_GIVEN PASSAGE_
In the article on Caroline Simon, there is a photo that includes her late husband Arnie Simon from Canada (page 59). In 1951, he roomed at the Dayans' home in Jerusalem (Dayan was the Military Governor of Jerusalem), and was asked by Ruth Dayan when she went with Moshe to the Imperial War College in London to continue a project she had started (that led on to Maskit) supplying raw materials to new immigrants in the maabarot (transit camps), mostly Yemenite, to enable them to continue with their traditional handicrafts. I had just finished ulpan and undertook the job to buy the raw materials and take them to the camps in the Castina area and the Jerusalem hills, in a very wet winter by bus. I have some cute stories of then.

By the way, Mike, then my husband-to-be, also roomed with Arnie and other students after the Dayans left.

Adele Rubin, Sderot 

I owe my life to de Sousa Mendes 

I owe my life to Aristides de Sousa Mendes, according to the article in our ESRA Magazine #206 by Arthur Berger and Harry D. Wall https://magazine.esra.org.il/esramagazine/look-into-it/latest-esramagazine/entry/portuguese-award-to-diplomat-for-saving-holocaust-refugees.html. In May 1940 we were stuck in southern France and barely managed to escape to Portugal. I was 11 years old and I remember it well.

_DATA LISTING_
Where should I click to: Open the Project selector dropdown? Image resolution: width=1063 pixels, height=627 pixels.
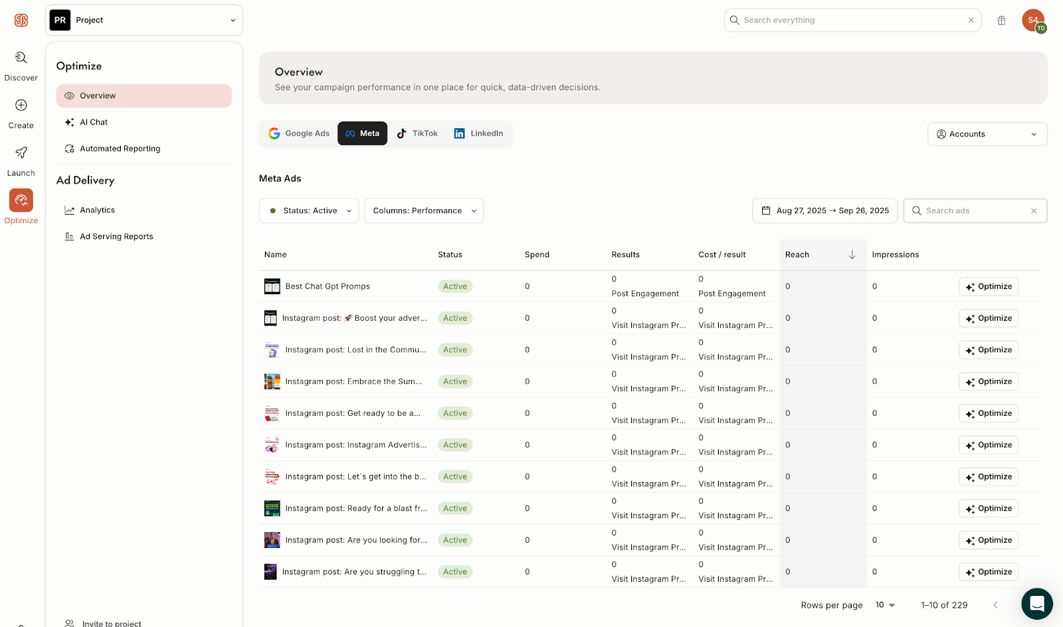[144, 21]
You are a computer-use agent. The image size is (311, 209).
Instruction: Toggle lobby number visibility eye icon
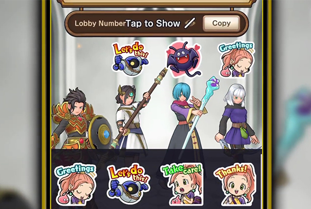click(190, 23)
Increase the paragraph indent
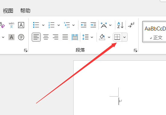 pyautogui.click(x=93, y=25)
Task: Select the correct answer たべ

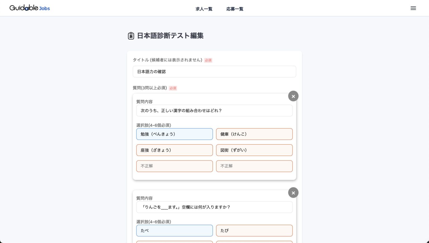Action: [x=174, y=230]
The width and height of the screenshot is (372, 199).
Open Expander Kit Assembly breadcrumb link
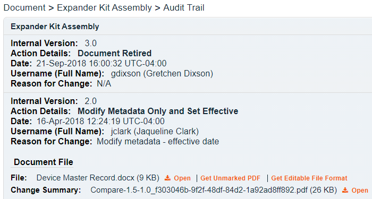[104, 7]
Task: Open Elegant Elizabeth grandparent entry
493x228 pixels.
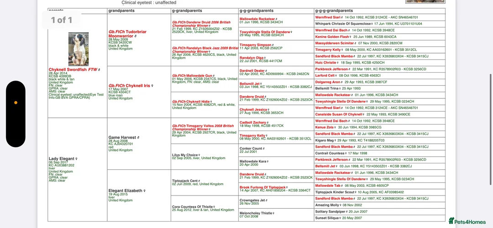Action: pyautogui.click(x=126, y=190)
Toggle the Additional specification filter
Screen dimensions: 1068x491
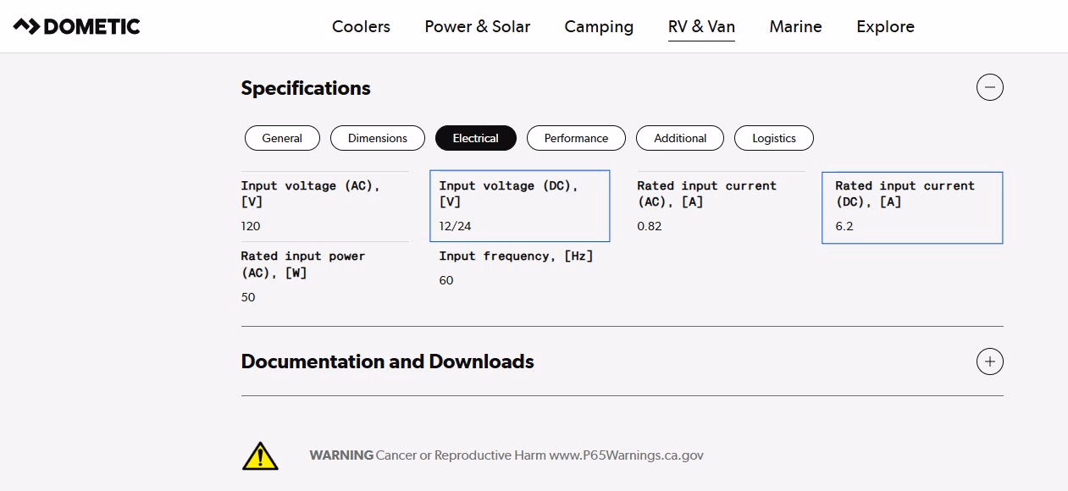tap(679, 138)
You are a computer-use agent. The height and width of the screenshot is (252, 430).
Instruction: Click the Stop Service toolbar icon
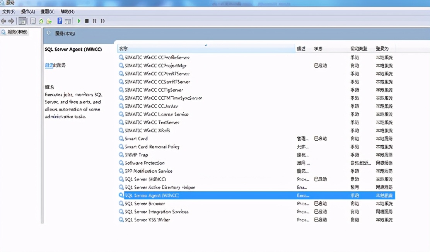point(87,21)
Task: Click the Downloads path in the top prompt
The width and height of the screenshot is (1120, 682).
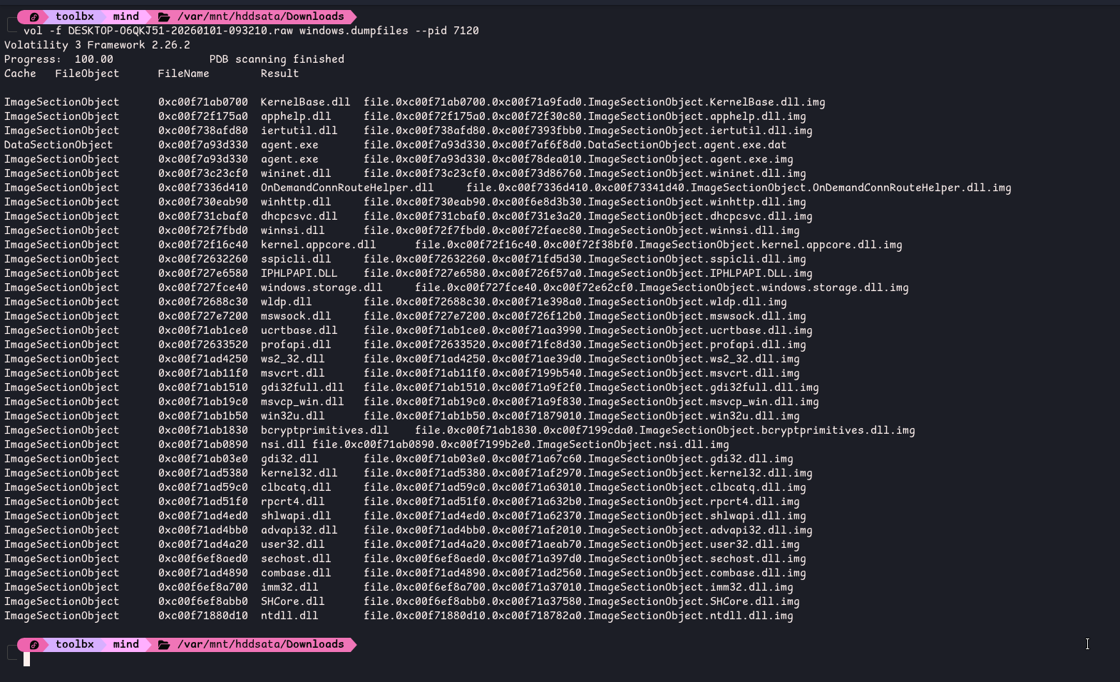Action: 260,16
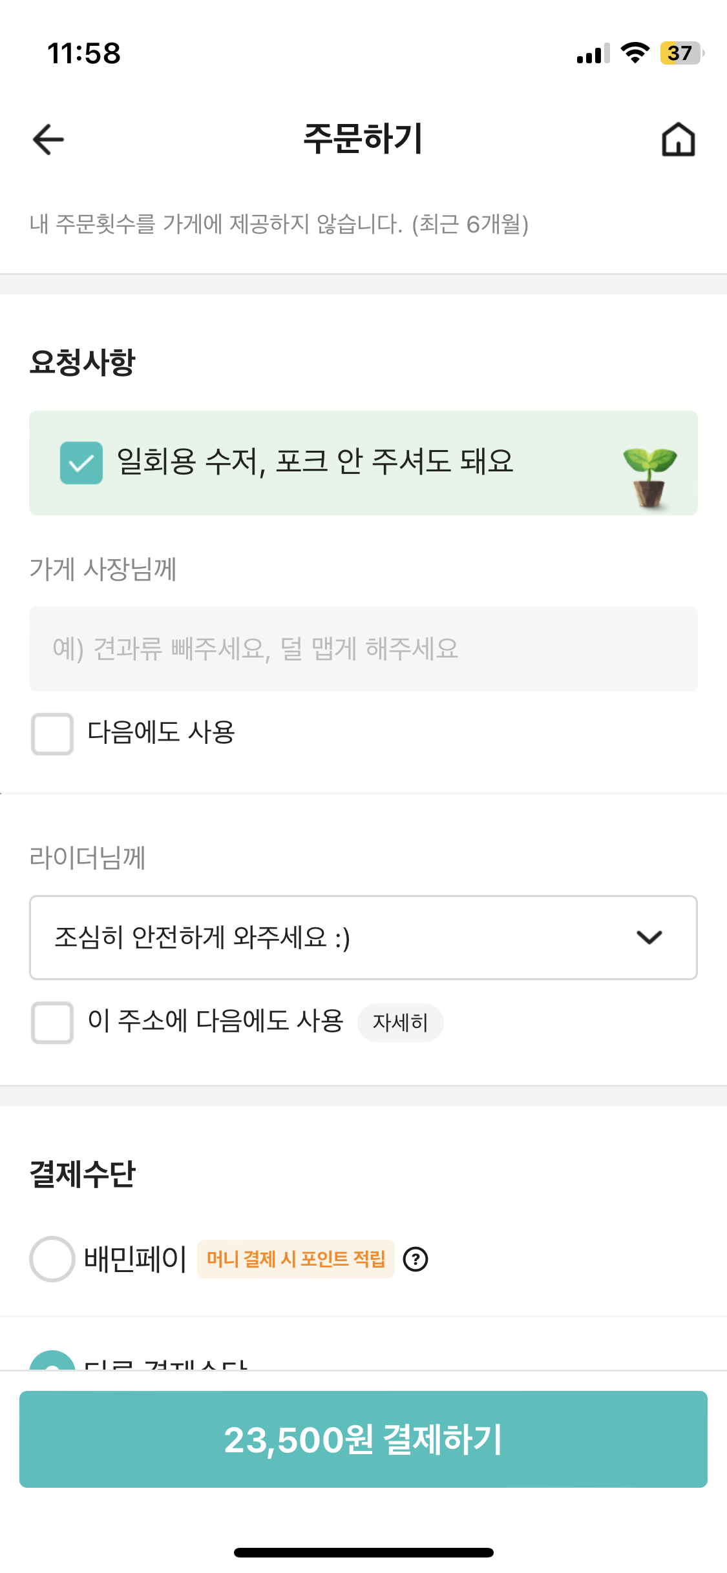The width and height of the screenshot is (727, 1573).
Task: Tap the 머니 결제 시 포인트 적립 badge
Action: [x=295, y=1259]
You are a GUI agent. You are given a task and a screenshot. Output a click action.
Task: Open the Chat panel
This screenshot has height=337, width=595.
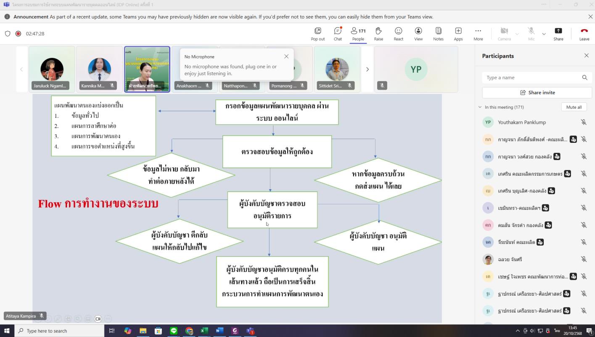tap(338, 34)
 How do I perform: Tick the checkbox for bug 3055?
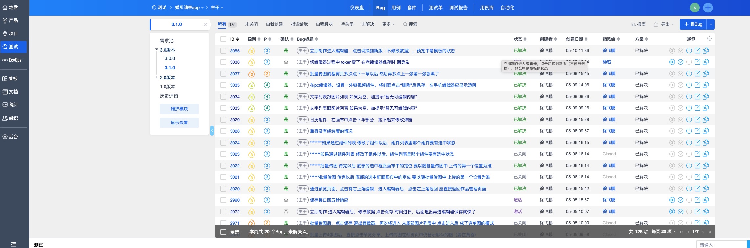pos(223,51)
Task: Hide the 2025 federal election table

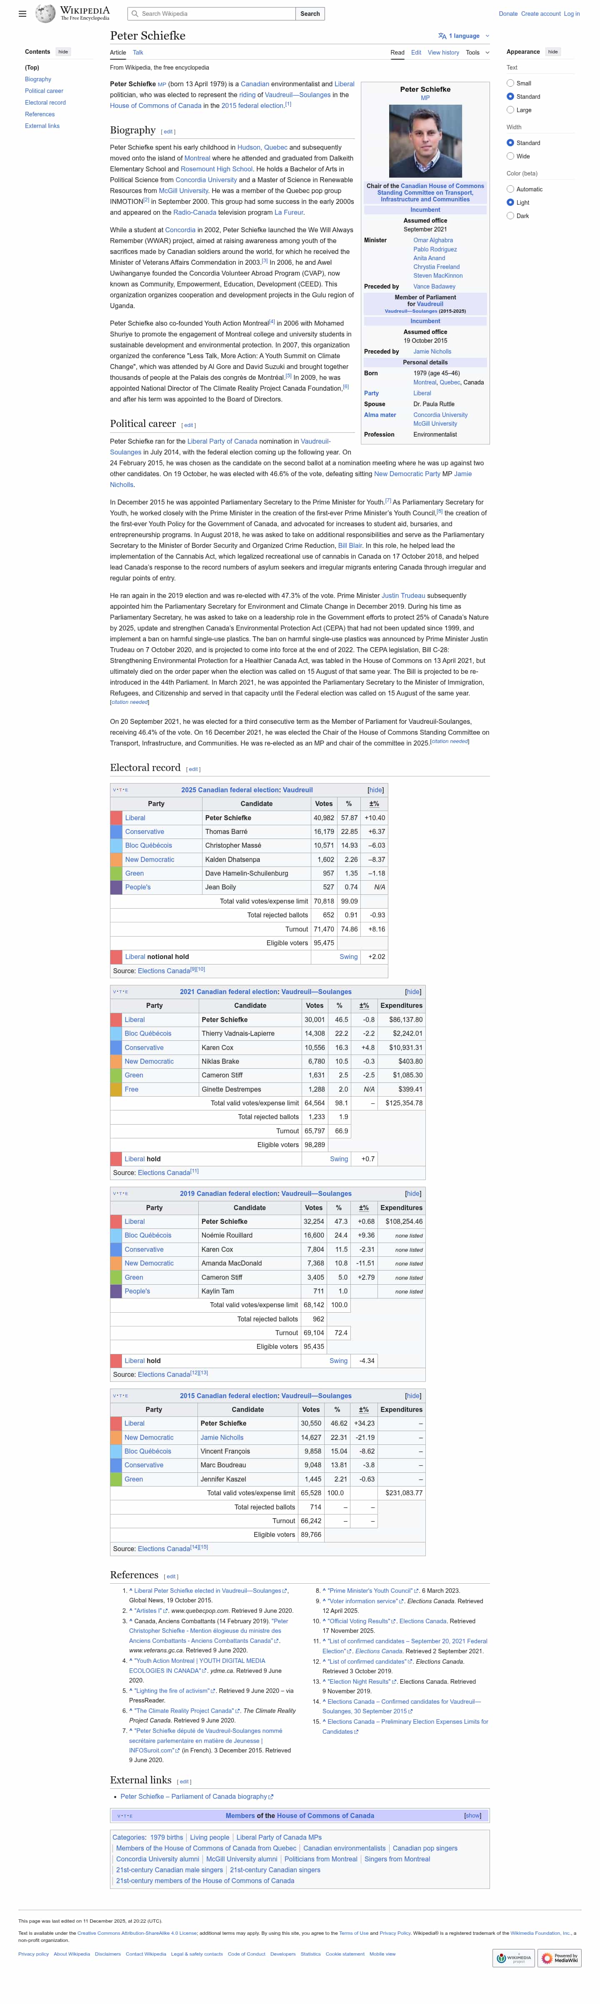Action: [375, 790]
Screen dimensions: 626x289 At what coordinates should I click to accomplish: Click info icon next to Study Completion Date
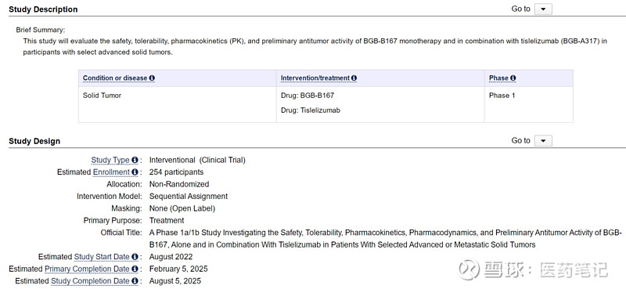coord(135,281)
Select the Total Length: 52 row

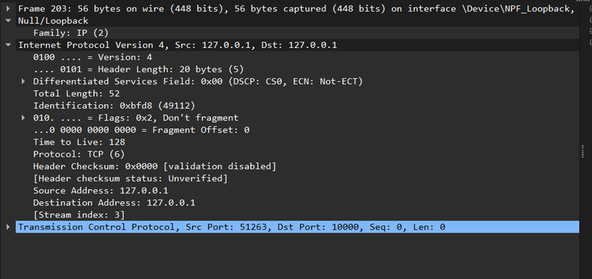tap(76, 94)
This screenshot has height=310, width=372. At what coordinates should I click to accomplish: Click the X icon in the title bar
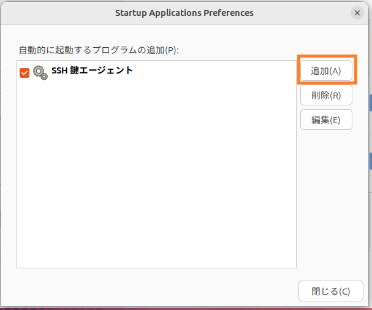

_TASK INSTRUCTIONS_
1. Duplicate part of the readers' letters word for word, starting at the words "I owe my life to Aristides" and stopping after "remember it well.".
2. According to the readers' letters, in what year did Arnie Simon room at the Dayans' home in Jerusalem?
3. Resume the readers' letters from the point where they stop.

_WRITTEN ANSWERS_
1.
I owe my life to Aristides de Sousa Mendes, according to the article in our ESRA Magazine #206 by Arthur Berger and Harry D. Wall https://magazine.esra.org.il/esramagazine/look-into-it/latest-esramagazine/entry/portuguese-award-to-diplomat-for-saving-holocaust-refugees.html. In May 1940 we were stuck in southern France and barely managed to escape to Portugal. I was 11 years old and I remember it well.

2. In 1951.

3.
Now I know that thanks to de Sousa Mendes we got visas to Portugal. It took us 18 days to get to Lisbon. We were stopped on the high seas by a British destroyer which checked the passenger list. Instead of cargo, the built bunks were like those in the concentration camps, hard and inhospitable, in the hold. The ship was therefore very light, and I was very seasick. For food we got hot water with occasional bits of vegetables. But we survived. So it was a good thing. From there we eventually made it to the United States on the next to the last passenger boat to leave Europe.

Many thanks for the article.

Ilse Gluckstadt, Karmiel 

Be more than grateful that one has a glass, half full or half empty 

Be more than grateful that one has a glass, half full or half empty

Over the best part of a year that we have been experiencing the trials and tribulations along with the rightful preventative measures covering the pandemic, each of us hopefully seeks something to be positive about.

A personal mantra I have found is vital and ours is "things could be worse". This is especially so to count our blessings when one reads of the unfortunate medical and financial plight of many in this very difficult period, the world is experiencing.

Another very bright light is your ESRA Magazine whose articles along with superb lay-out and graphics gives one a lift when presented with an insight into life enhancing stories.

A glass half full or half empty has never been more relevant and therefore we should be more than grateful that one has a glass.

Stephen Vishnick, Tel Aviv

Please ESRA, don't discard the older books 

I was stunned to read in your latest issue (No. 206) that the books which are stocked in the ESRA bookshops are those which only were published after 1995.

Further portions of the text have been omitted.